Le Père Spadaro, impressions sur un an de pontificat de François
(RV) Entretien - La rencontre, voilà bien ce qui est au cœur du magistère du
Pape François qui souhaite ardemment une Église « qui sorte » : voilà en résumé
l’idée développée par le Père Antonio Spadaro, directeur de la Civiltà Cattolica,
dans un entretien accordé à Isabella Piro, journaliste de Radio Vatican, pour commenter
le premier anniversaire de l’élection du Pape François.
Pour le Père Spadaro,
le Pontife a une vision missionnaire de l’Église : il travaille et travaillera à une
transformation missionnaire de l’Église, ce qui veut dire une Église absolument tournée
vers le monde, ouverte au monde, dans l’idée que l’Évangile soit annoncé à tous, quelle
que soit sa situation de vie. « Et donc, le langage de François est un langage
naturel, ordinaire, je dirais normal. Son objectif est d’atteindre tout le monde »,
déclare le Père Spadaro.
Le Pape François, un homme pragmatique
Cette
année écoulée nous aura montré un Pape très préoccupé par la dimension pastorale et
évangélique de l’Eglise, par la réforme aussi de la Curie, les rapports avec les autres
Églises. Et rien n’indique, selon le directeur de la Civiltà Cattolica quels
seront les autres dossiers où il imprimera un « changement ». « On ne le
sait pas, et lui non plus peut-être, car il n’a pas à l’esprit des idées abstraites
à plaquer à la réalité, en la modelant selon sa propre vision. En réalité, le Pape
procède pas après pas, en ayant en tête l’histoire, en accompagnant les processus
en cours dans l’Église, et bien évidemment en tenant compte de la vie du monde. Cela
signifie que le plus important pour lui est de bien suivre ce qui se passe et de considérer
le processus de réforme comme un réforme de l’intérieur. »
Un point essentiel,
selon le Père Spadaro, est qu’aujourd’hui l’Église est très liée, dans son développement,
aux Églises plus jeunes, ce qui entraîne un changement de perspective et de vision.

◆ Données fournies:
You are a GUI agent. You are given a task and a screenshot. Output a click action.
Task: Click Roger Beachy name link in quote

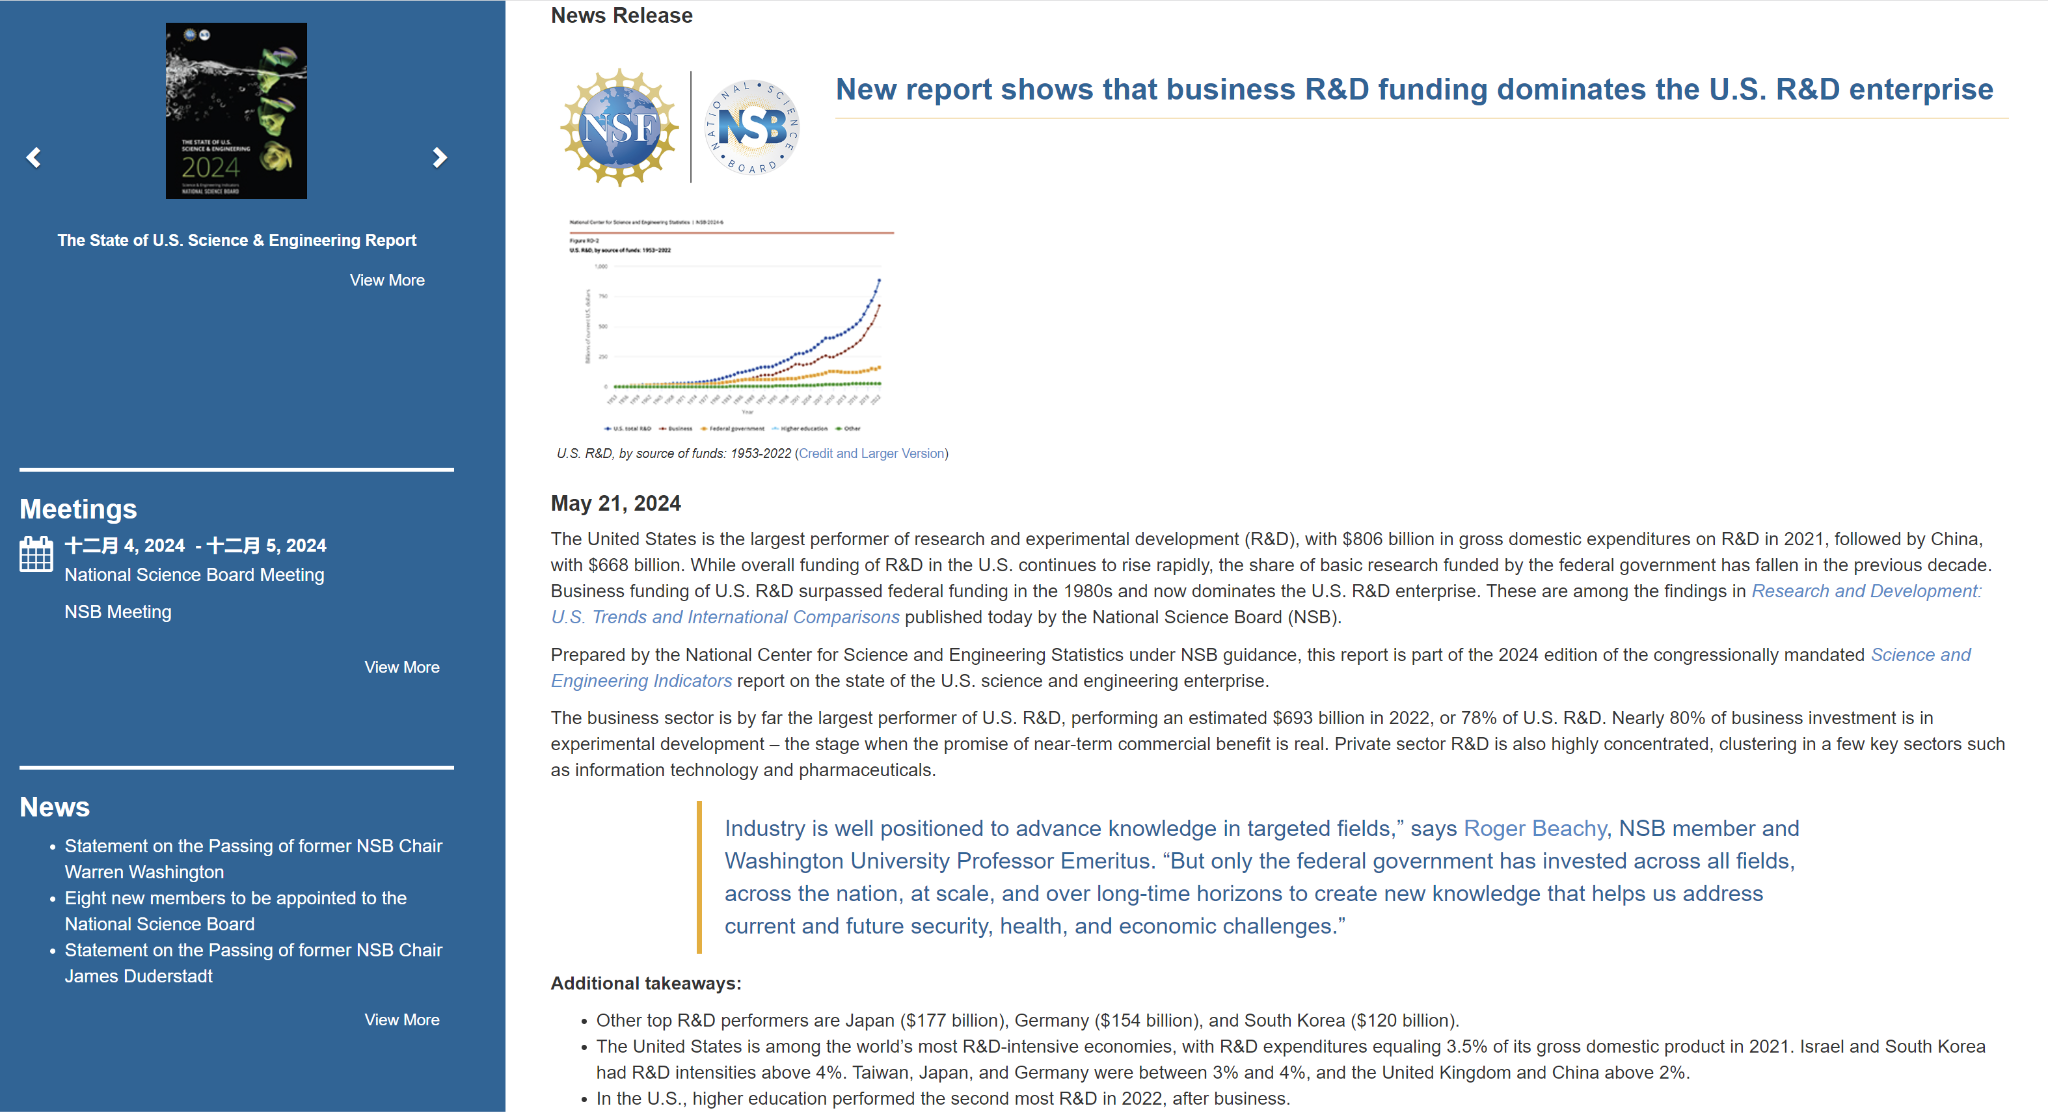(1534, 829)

* * *

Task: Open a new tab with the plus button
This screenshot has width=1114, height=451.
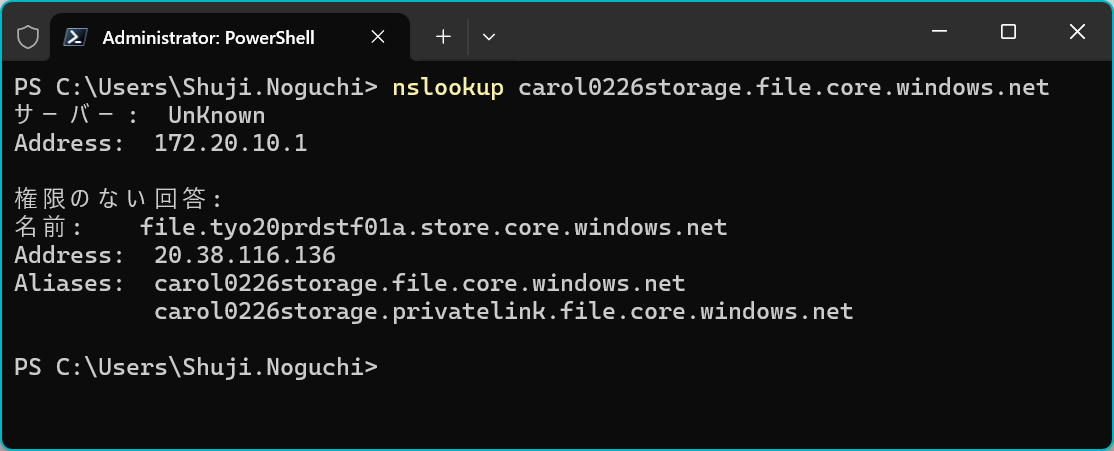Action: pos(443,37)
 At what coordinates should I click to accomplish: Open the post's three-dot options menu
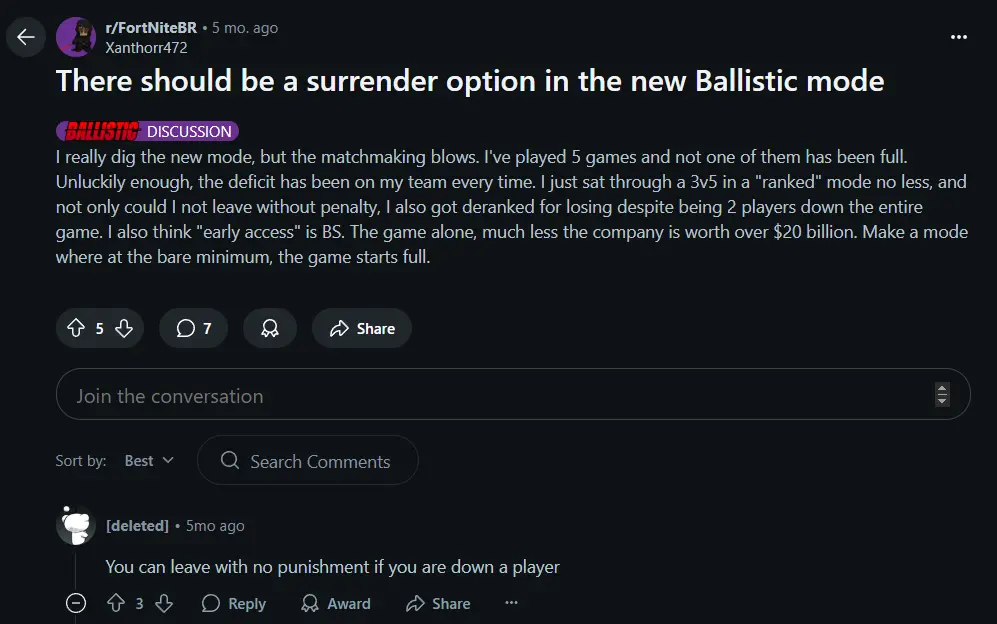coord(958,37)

* * *

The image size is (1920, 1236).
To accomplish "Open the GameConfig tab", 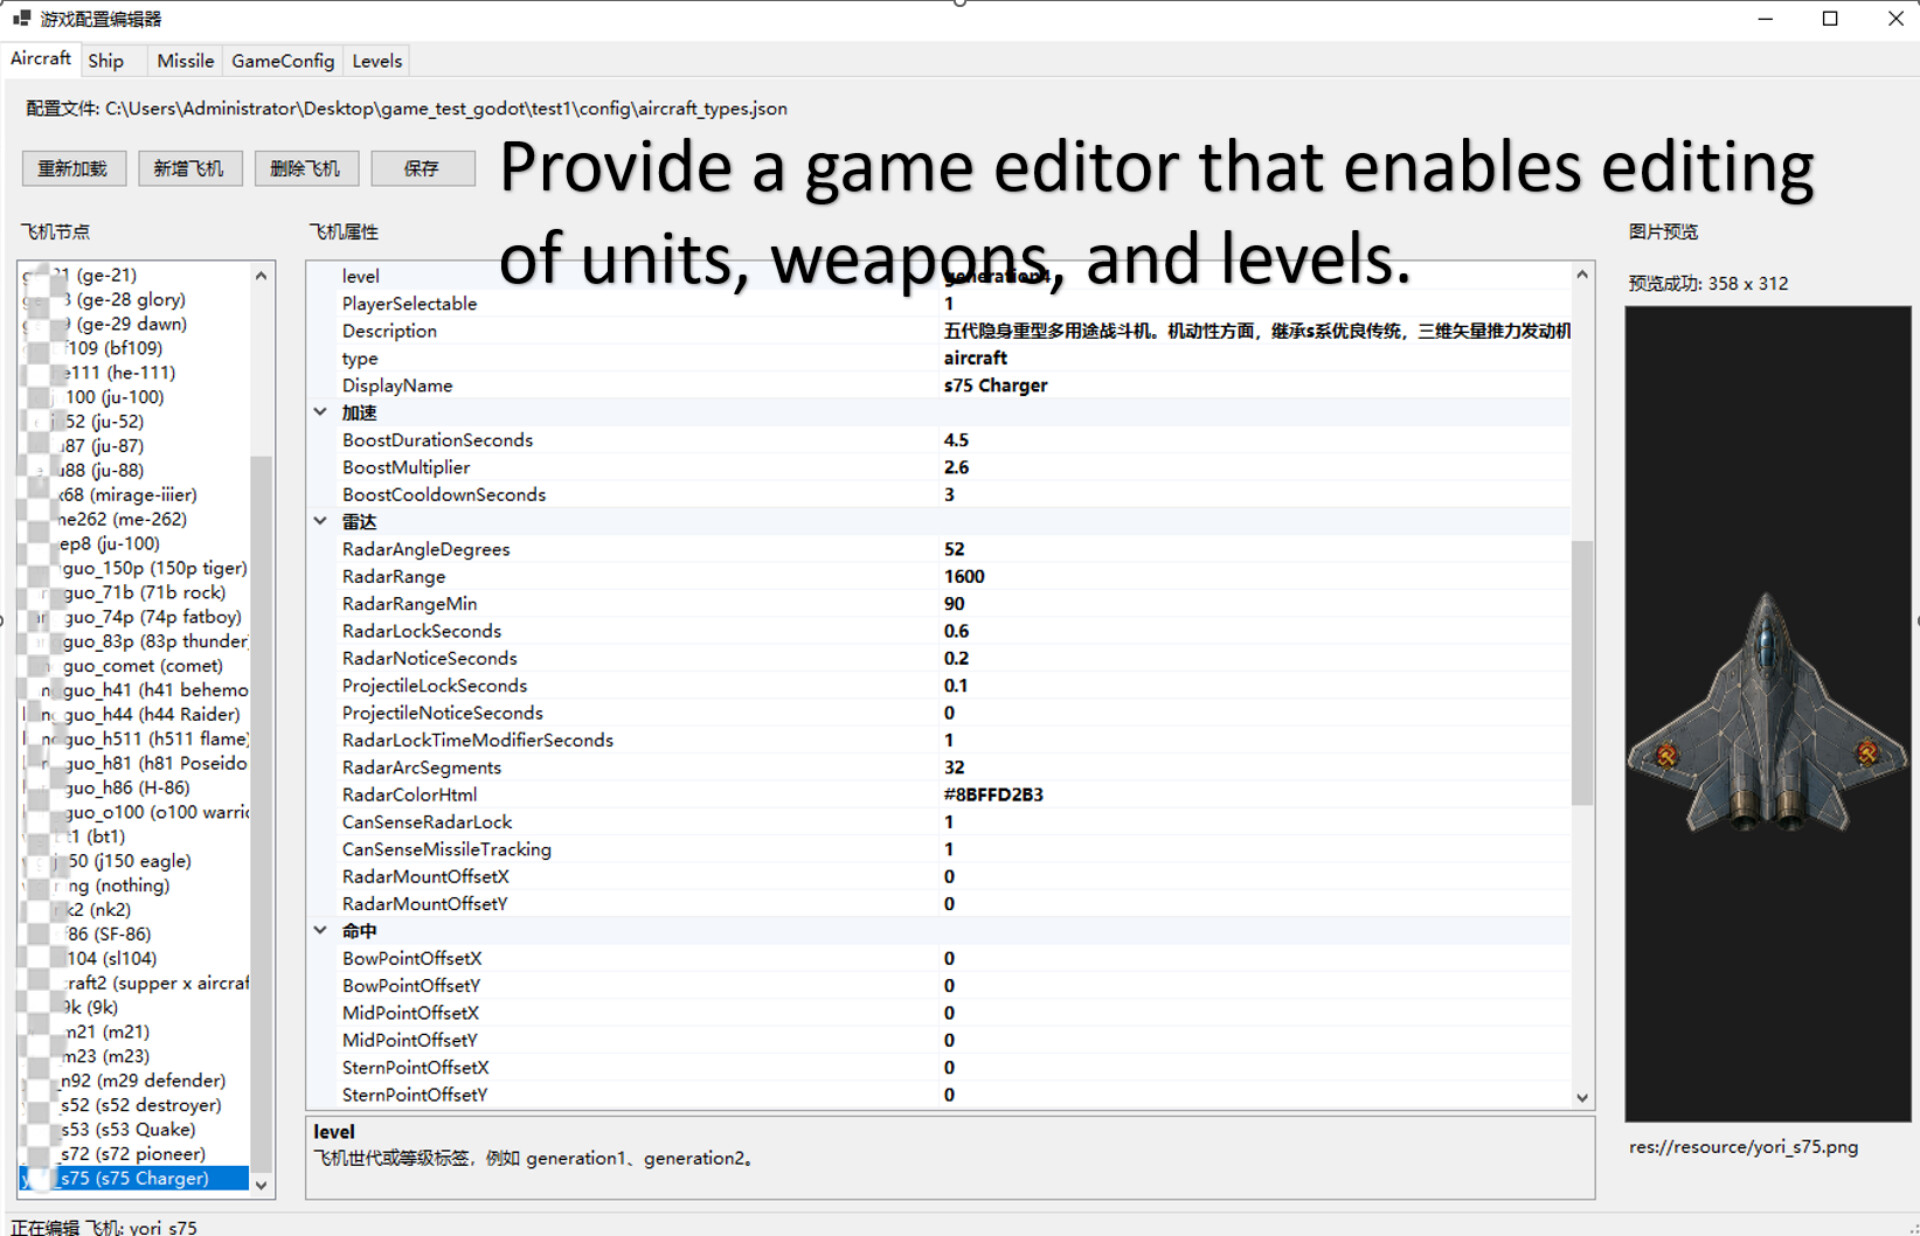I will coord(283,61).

◆ Consignes:
1. D'après l'extrait, quelle fonction occupe le Père Antonio Spadaro ?
2. Reformule en liste numérotée les lignes du listing comprises entre celle qui contient "At what coordinates" et celle qui contient "coord(958,37)", ces deux lignes incluses. Laisse les images de côté.
L'extrait et le listing n'ont aucun lien entre eux.

◆ Réponses complètes:
1. Il est directeur de la Civiltà Cattolica.

2.
1.  At what coordinates should I click to accomplish: Open the post's three-dot options menu
2. coord(958,37)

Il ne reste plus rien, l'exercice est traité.